Did you know that out of the 10,000 UK companies that disclosed their gender pay gap earlier this month, more than three quarters of them pay men more than women? Men make up the majority of higher-paid jobs and receive bigger bonuses than women, and there’s not a sector that pays women more. The regurgitation of facts could go on.
Depressing, eh?
Being relatively fresh-faced to the industry (2-years this month, actually), I naively found these facts pretty appalling. At school and university, males and females are on an equal playing field and we all learn the ropes together. We then all enter the workplace at the same level and then it seems to change.
A colleague (now good friend) and I completed the IDM summer school together in 2015, joined RAPP a week apart and then got promoted together exactly a year later. Nothing of that is out of the ordinary, so why in 2018 are men still more likely to earn more than women?
This isn’t just an industry problem, it’s a national problem and like it or not, it looks like I’m both part of the problem and the solution.
As someone just starting out in my career, I feel we need to start being responsible. We’re the next generation of leaders who need to stand up and do something about it. Attitudes can easily be shaped and it needs to come from the bottom up, as much as it needs to come from the top.
We, the youngsters of the industry need to start having a voice and to not be afraid of talking about this problem. Yeah, we need to have more open conversations around why there are fewer women in senior positions across the industry, but more importantly we need to take action and address this balance.
Thankfully, I’m part of an agency that - although guilty of a gender pay gap - is also actively taking measures to reduce and ultimately eradicate it.
• Parental leave.
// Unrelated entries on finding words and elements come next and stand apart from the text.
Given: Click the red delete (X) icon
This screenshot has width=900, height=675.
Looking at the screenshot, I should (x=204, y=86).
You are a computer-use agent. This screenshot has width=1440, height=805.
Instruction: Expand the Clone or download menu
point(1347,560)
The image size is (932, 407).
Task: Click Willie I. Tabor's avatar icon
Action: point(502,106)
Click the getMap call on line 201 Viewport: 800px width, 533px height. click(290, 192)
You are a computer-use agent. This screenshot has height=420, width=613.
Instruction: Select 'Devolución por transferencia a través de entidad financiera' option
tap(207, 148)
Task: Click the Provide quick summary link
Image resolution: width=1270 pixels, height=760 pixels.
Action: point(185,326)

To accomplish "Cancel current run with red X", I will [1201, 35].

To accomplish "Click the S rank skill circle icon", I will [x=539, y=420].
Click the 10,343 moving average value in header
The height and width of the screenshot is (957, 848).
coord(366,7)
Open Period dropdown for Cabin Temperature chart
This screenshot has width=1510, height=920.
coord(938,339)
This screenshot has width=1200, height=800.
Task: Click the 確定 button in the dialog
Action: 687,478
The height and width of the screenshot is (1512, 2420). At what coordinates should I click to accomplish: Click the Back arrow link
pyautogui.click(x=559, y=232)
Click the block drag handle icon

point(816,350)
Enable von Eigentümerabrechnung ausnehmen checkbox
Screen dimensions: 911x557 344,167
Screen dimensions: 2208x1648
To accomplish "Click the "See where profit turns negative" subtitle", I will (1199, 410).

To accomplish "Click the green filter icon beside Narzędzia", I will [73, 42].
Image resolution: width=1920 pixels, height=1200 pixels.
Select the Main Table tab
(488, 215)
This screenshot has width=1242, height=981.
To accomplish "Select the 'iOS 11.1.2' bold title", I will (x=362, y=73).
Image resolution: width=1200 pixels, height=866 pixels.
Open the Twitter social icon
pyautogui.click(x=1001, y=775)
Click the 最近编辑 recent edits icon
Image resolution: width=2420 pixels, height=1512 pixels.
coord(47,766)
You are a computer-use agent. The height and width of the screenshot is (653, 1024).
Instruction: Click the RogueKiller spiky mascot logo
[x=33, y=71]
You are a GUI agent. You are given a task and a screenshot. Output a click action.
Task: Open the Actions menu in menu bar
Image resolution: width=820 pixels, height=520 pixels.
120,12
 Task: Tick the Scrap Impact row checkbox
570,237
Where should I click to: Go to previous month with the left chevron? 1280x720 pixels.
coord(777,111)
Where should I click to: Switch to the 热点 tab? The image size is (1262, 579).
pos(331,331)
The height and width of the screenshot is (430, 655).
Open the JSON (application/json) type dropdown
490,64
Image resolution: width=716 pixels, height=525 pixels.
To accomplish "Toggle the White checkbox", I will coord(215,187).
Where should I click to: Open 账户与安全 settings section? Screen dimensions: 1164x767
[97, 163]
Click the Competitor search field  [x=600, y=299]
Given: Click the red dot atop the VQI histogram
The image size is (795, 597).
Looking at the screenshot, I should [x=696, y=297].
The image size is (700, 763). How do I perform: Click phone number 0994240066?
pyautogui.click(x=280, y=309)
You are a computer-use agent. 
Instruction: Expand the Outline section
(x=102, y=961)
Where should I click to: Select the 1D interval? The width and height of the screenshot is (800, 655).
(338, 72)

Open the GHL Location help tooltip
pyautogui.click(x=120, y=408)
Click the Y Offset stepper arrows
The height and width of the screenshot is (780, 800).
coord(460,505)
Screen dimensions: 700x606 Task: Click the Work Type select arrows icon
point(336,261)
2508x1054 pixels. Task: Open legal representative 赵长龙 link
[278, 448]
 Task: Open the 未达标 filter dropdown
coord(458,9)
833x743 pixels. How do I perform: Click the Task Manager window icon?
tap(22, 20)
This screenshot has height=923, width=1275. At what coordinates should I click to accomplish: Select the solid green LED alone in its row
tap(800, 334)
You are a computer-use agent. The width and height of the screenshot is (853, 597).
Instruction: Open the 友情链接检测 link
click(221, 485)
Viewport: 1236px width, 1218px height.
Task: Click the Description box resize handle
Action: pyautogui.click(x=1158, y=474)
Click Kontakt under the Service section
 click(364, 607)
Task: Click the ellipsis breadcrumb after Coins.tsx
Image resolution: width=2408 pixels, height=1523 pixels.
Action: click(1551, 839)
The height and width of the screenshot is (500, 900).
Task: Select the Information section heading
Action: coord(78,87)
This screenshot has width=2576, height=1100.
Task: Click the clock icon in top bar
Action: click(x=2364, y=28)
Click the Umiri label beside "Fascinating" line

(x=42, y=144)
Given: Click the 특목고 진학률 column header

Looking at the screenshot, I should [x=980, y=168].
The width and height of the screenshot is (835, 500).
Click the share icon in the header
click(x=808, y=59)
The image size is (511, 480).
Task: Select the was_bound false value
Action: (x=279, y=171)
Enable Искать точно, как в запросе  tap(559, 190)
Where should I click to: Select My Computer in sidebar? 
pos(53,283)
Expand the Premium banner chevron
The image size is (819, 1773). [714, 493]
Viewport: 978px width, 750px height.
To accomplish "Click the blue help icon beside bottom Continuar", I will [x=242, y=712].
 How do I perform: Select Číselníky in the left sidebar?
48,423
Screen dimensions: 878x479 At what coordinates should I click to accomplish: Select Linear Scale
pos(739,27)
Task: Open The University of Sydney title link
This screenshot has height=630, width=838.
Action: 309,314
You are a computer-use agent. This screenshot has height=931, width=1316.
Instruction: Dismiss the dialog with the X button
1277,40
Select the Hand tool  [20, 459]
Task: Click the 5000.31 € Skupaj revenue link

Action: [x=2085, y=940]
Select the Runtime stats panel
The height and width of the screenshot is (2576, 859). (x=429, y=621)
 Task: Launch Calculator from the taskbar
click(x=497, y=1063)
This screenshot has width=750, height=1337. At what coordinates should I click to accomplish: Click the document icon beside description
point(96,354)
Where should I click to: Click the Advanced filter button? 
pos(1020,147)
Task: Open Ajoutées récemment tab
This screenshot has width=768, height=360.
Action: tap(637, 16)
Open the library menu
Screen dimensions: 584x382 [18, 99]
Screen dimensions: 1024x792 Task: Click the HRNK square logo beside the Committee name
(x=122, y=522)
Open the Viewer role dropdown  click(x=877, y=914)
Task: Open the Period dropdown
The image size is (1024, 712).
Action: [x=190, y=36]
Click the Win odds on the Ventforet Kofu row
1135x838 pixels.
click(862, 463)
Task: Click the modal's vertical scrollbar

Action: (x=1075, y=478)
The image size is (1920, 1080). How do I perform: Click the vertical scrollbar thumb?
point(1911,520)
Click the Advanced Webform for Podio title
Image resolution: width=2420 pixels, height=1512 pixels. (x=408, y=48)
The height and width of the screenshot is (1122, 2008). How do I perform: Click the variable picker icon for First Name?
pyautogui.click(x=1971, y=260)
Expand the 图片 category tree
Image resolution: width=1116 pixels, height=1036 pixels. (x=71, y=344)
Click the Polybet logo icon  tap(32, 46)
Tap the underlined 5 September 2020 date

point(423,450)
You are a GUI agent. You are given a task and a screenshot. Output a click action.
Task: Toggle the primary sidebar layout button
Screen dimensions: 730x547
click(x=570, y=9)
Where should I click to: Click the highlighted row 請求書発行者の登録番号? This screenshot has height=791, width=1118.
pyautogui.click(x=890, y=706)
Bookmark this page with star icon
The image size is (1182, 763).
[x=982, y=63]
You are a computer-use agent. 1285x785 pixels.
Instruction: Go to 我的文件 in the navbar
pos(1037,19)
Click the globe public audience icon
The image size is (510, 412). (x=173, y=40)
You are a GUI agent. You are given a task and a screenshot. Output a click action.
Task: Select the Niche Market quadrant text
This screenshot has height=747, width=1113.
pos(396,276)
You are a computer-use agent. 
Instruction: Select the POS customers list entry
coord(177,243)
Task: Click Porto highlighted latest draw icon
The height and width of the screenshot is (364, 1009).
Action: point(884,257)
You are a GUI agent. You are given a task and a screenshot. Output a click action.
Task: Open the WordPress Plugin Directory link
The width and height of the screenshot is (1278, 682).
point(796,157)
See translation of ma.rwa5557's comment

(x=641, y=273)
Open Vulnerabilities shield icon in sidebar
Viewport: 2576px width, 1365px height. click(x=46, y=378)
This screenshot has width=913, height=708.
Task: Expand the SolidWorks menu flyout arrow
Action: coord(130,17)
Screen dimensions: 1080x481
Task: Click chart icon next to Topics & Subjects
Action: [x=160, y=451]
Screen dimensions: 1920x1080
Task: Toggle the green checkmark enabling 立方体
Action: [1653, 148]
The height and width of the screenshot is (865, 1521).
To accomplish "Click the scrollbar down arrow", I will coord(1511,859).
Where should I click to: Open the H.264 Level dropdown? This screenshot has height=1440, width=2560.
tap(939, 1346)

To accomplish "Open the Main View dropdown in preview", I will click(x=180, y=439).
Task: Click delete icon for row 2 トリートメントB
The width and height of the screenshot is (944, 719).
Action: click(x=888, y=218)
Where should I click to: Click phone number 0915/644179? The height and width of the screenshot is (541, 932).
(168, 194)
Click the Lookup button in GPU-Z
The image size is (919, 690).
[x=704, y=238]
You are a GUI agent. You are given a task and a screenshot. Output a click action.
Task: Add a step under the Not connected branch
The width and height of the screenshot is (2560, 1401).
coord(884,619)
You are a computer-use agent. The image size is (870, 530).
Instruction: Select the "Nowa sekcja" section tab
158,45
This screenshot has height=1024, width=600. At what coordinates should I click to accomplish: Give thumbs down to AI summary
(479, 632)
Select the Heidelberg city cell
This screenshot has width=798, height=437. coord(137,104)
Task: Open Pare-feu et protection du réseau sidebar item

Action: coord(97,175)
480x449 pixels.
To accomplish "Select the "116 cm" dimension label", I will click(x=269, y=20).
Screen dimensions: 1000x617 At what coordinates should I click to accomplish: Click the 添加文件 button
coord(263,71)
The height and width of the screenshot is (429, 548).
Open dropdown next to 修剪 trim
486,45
I’m far too young to be a responsible parent, but one day I’d like to think I will be. Why should the female partner be wholly responsible for taking time off work in the first few months of a baby’s life? If men are given the same paternity rights as maternity, then I’m pretty sure this could help address the balance. In fact, why not take it a step further and suggest eradicating the terms Paternity and Maternity leave all together? We need to have one parental leave policy that applies to all parents and carers regardless of gender identity, full stop.
• Encourage flexible working and banish the 5.30 eye-roll (you know you’re guilty of it). People have to leave as they have other responsibilities – men and women, and that’s good! People who lead fuller and better balanced lives outside of work are more likely to bring their best selves into work.
• Blind recruitment. I know this is something we are starting to do at RAPP. A CV is blind to gender and education. I think that’s pretty cool. It helps eradicate cognitive bias but also gets people through the door who might have otherwise been overlooked. We market to all sorts of people, so let’s start recruiting from a more diverse talent base. It quite simply makes total and utter sense.
• Take advantage of Mentoring schemes. I’ve been lucky enough to be part of one at RAPP and it’s been great for me and actually works both ways. A more confident and collaborative workplace generates drive to push change and more equality throughout it.
• We need to recruit more women into roles where we don’t have enough female representation. This ultimately starts from grass roots of education but at the employment level we can (and are at RAPP) actively upskilling female (and male) talent at the start of their careers.
• Make sure men are part of the conversation. We are running a series of ‘Career Forums’ to address the issues that women have as they rise through the ranks, and this is open to everyone. The problem isn’t a female one, it’s an industry one which means we all have to discuss, understand and ultimately act.
So rather than brush it under the table as a management issue that’s being dealt with at the top, I think we, millennials, need to get involved. I’ve heard people talk about our generation as entitled and too right, we are! We’re entitled to want and demand an equal future and I’m confident we’ll get it as long as we keep talking (and shouting) about it.